L’écran et son double

C’est ici que l’écran de nos smartphone renoue avec son étymologie. Conçu comme un objet exclusif, donc mobile, donc miniaturisé, l’écran focalise l’attention de son utilisateur sur une minuscule portion du réel. Support d’applications pensées comme une addiction, il monopolise l’attention sur l’univers merveilleux et coloré qui s’offre à travers sa surface. Plus rien ne compte alors que ce rectangle que nos doigts caressent, et tout le monde autour est subitement occulté. C’est cette disparition qu’a saisi Eric Pickersgill dans ses images, dont l’absurdité offre une description effrayante.

Eric Pikersgill, Removed

Le jeu d’inversion et de retournement d’Eric Pickersgill est riche d’interprétations : car ce qui est véritablement enlevé, dans Removed, ce n’est pas l’écran, dont il reste la trace (le signe) omniprésente dans le regard hypnotisé des sujets photographiés, mais avant tout le monde, l’autre, ce réel totalement effacé de la conscience de sujets fascinés par le vide d’un ailleurs.

« This phantom limb is used as a way of signaling busyness and unapproachability to strangers while existing as an addictive force that promotes the splitting of attention between those who are physically with you and those who are not. »

Eric Pickersgill

Et cette obscurité immense semble être précisément ce qui nous attire et nous maintient dans la lumière rassurante de nos écrans. Car de l’autre côté de leurs miroirs déformants, le monde qui s’offre est doux et toujours à notre service. L’écran permet de constituer un double du réel derrière lequel s’abriter pour construire une image de soi maîtrisée et agréable, et surtout pour échapper aux émotions que la spontanéité de l’échange réel ne peut s’empêcher de générer, et qui font la saveur de la subjectivité.

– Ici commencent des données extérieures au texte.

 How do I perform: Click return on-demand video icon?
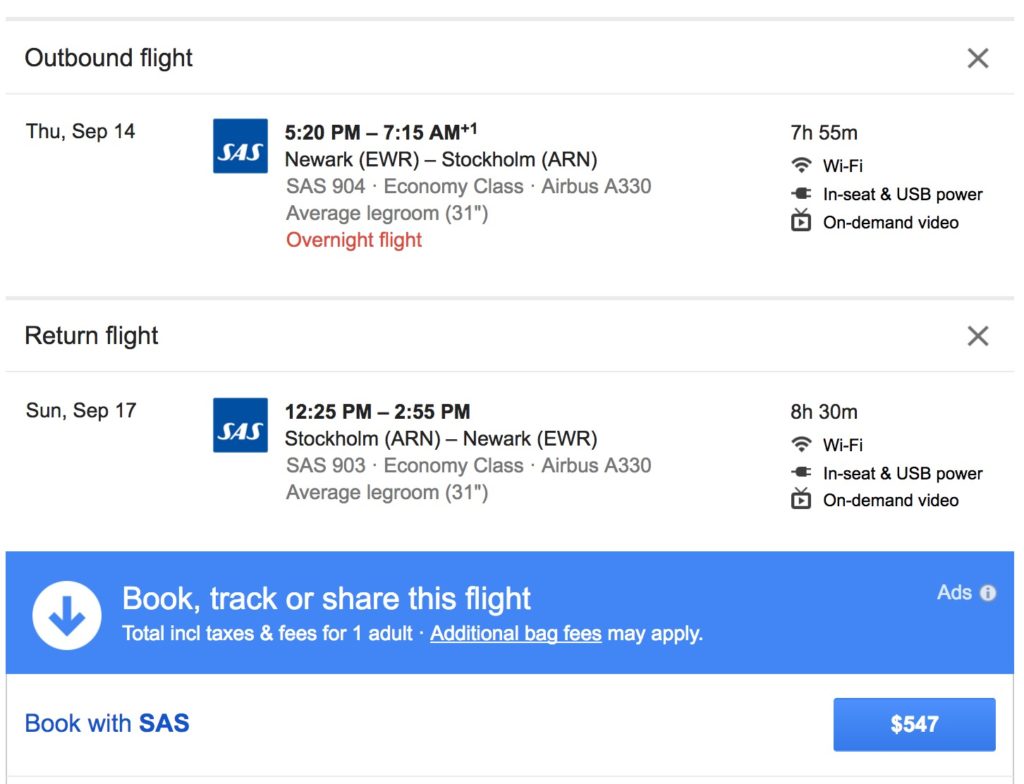(801, 500)
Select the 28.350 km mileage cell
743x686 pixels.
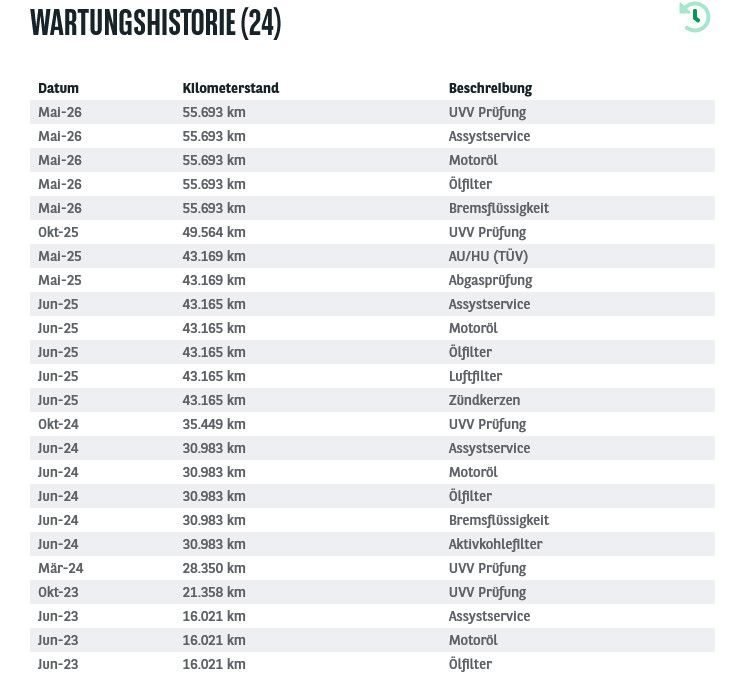pyautogui.click(x=214, y=568)
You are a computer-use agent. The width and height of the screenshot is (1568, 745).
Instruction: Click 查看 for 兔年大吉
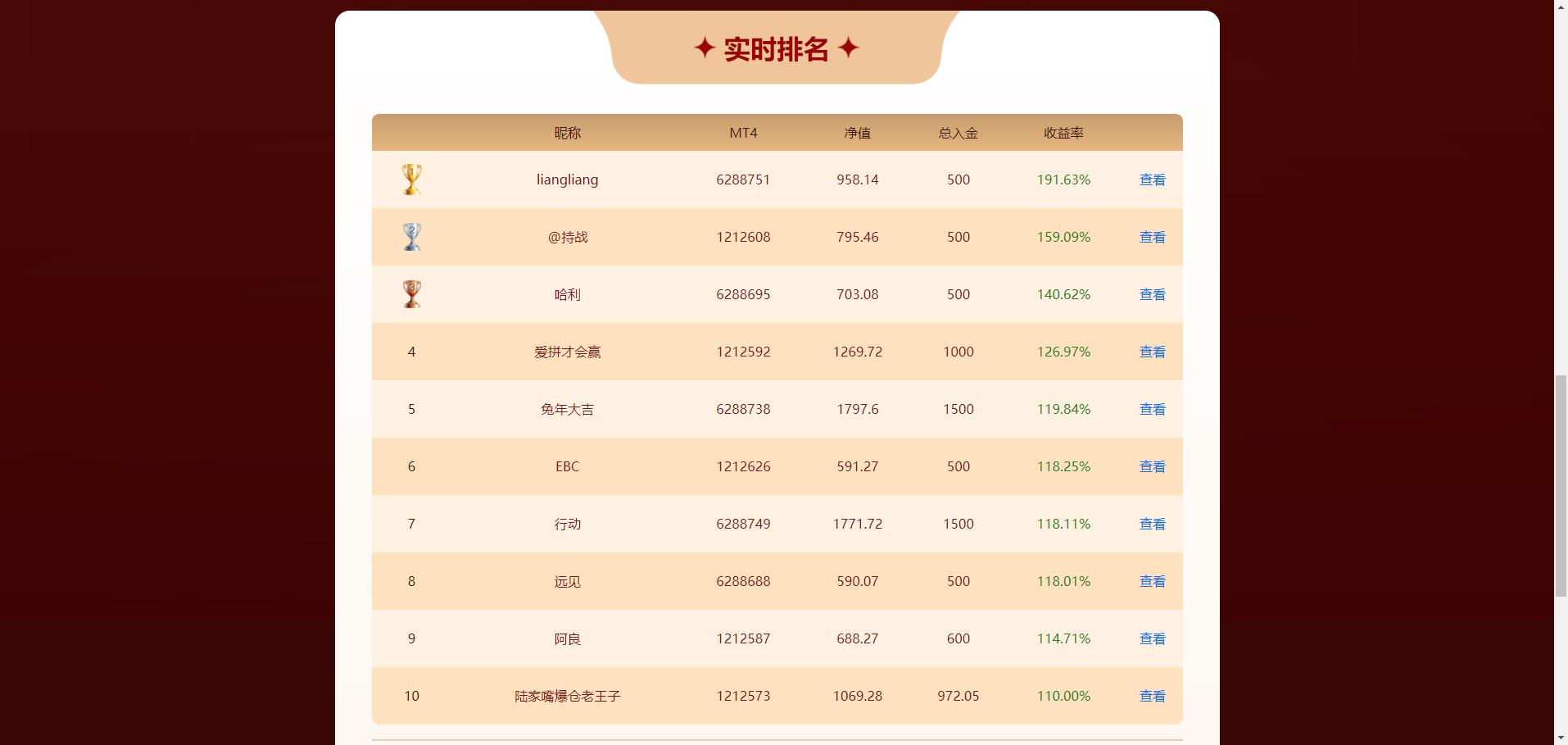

C’est cette étrange relation au monde et aux autres qu’étudie Sherry Turkle dans Alone Together. Elle observe les effets délétères de la connexion permanente sur notre concentration, notre conscience et notre empathie.

« It’s the capacity for solitude that allows you to reach out to others and see them as separate and independent. »

Sherry Turkle, Alone Together

L’écran offre une séduisante protection contre toute confrontation indésirable, tout conflit, qu’il permet de régler de manière plus douce, en évitant d’exprimer les émotions qui nous submerge et nous débordent. Le couple, la famille, le groupe d’ami : l’écran s’interpose alors dans nos relations les plus intimes, celles qui fondent notre lien avec nos semblables, et où la culture humaine a toujours célébré son extraordinaire capacité à comprendre les besoins de l’autre, à vibrer au rythme de ses émotions, à apporter le réconfort d’un regard, d’une attention. C’est ce cœur de l’empathie dont Sherry Turkle constate avec tristesse l’effritement progressif, et le remplacement par l’ensemble de transactions standardisées offertes par les écrans.

Eric Pikersgill, Removed

L’écran n’a jamais aussi bien porté son nom que dans les images de la modernité saisies par Eric Pikerskill. Diffusé dans toutes les ramifications de notre culture technologique, il s’est fixé au plus proche de notre conscience, qu’il fascine et obnubile. Dans son ombre s’étend une immense tache aveugle, qui noie dans une nuit inarticulable tout ce qui déborde ses minuscules limites numériques. L’univers, les autres, les racines de notre empathie et de notre subjectivité disparaissent. Écrantés.

« Now she walks through her sunken dream
To the seat with the clearest view
And she’s hooked to the silver screen ».